In real news, unemployment in the UK reaches its record peak. The Australian parliament is dissolved in preparation for elections. Klaus Barbie is actually charged with war crimes. And that’s about it, I’m afraid.
On to television, then. Mawdryn Undead is another one of those stories that I was unaware was controversial and not widely liked until well after I’d seen it, and where I am thus unable to quite dislodge the way in which I was initially taken by it. I quite liked this story on the VHS tape, and was gutted that the back two parts of the Black Guardian arc had been taped over with a track and field meet by my parents, leaving me unable to watch them for a good two years or so after becoming a Doctor Who fan. Rewatching it, as with most classic Doctor Who, its flaws are evident, but as with much of the Davison era its virtues are evident as well, with the embryonic forms of what Doctor Who could and would become on plain display throughout the story.
Let me first say that I am mostly going to set Turlough aside until Enlightenment. I have a lot to say about the character, but I don’t think it’s going to be well-served by being split among three entries or by treating the early scenes of his character without reference to the later ones.
Second, let me deal very efficiently with the Brigadier. He’s obviously not the right character for this story, but in this story’s defense, he’s also the third choice character. The correct character is, obviously, Ian. They wanted to do the story for Ian. But William Russell wasn’t available and they had to do fallbacks, and ended up with the Brigadier. Nicholas Courtney is, of course, wonderful, but the fact of the matter is that this is to the story’s detriment and that very little about the story is meaningfully about the Brigadier. He is serving here as a stand-in for “generic past companion” and I’m mostly going to treat him that way, especially since there actually is a story in the future that deals with the Brigadier as the Brigadier and that, furthermore, is just as much a work of flawed genius as this one, so I’ll just hold all of that for Battlefield. (As for UNIT dating, I don’t really have anything to add to what I said on the subject in The Invasion.)

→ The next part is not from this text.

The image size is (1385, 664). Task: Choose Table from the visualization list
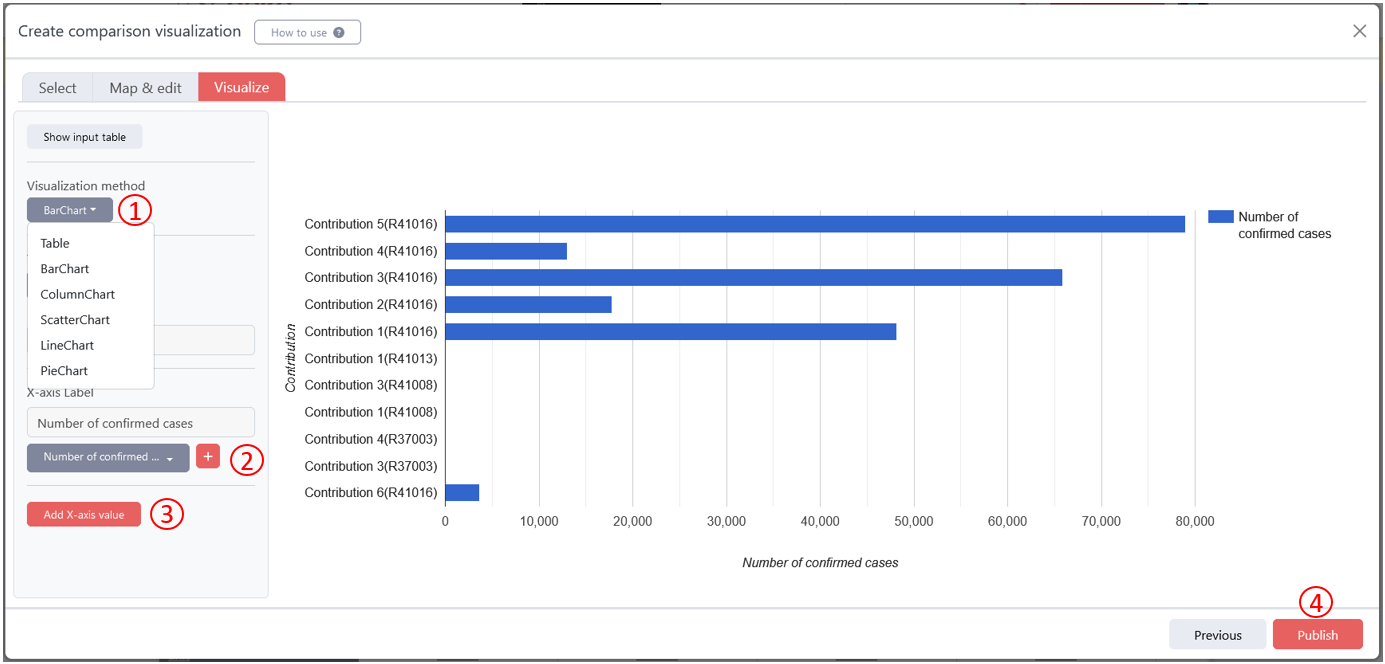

Those set aside, then, let’s start with Peter Grimwade, a strong contender for the most underrated writer in Doctor Who’s history. There are reasons for this – he only has three stories, none of which are exceptionally strong and one of which is Time-Flight. But his CV is deceptive here. All three of the stories he wrote were nightmare briefs in which Nathan-Turner saddled him with a metric ton of things to shoehorn in. Any scriptwriter is going to suffer from this. Just look at how Johnny Byrne was snowed under two stories earlier. Byrne is not a great writer, and it turns out that his best story, The Keeper of Traken, was heavily rewritten by Bidmead, but he’s still a better writer than Arc of Infinity made him look. Even Robert Holmes finds himself staggering under the weight of The Two Doctors.

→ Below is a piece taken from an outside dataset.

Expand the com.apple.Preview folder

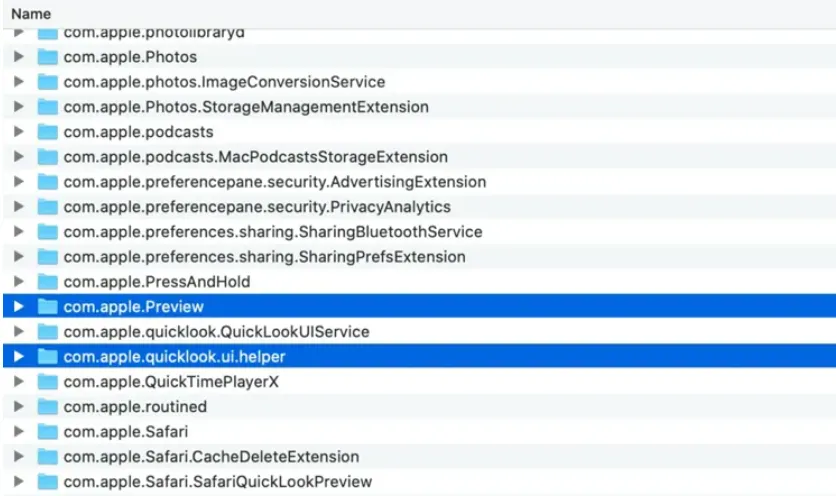click(x=19, y=307)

Given that, it’s surprising just how well Grimwade’s work survives the seeming onslaught of requirements. I mean, we’ll never really know what “pure” Grimwade would have looked like. But on the evidence he was a reasonably deft writer. First of all, let’s point out that he’s surprisingly deft at characterization. That’s on particular display in this story, where he manages the non-trivial feat of having the two versions of the Brigadier tangibly feel like different characters. (And a hat-tip to Tat Wood for pointing out some of the subtler ways I’d have missed, such as the 1983 Brigadier using post-Falklands slang) But it’s true even in Time-Flight, where even if the actors disappointed painfully all of the various characters, even those with similar jobs and stations in life, sounded and acted visibly different
The other thing he doesn’t get nearly enough credit for is the fact that he, better than any other writer in the Davison era, gets the soap opera structure. Miles compares the structure of this story to how The Amazing Spider-Man typically works, and he’s spot-on. The biggest weakness Mawdryn Undead has is, as with much of Doctor Who, being sold as a TV Movie instead of as four parts of a serial. If this had been the Hartnell era and stories had been going out under individual episodes instead of pretending this was a uniform and monolithic block of story its reputation would rise almost immediately. Grimwade is remarkably deft at a structure whereby every episode introduces a new complication and moves the characters to a slightly new situation.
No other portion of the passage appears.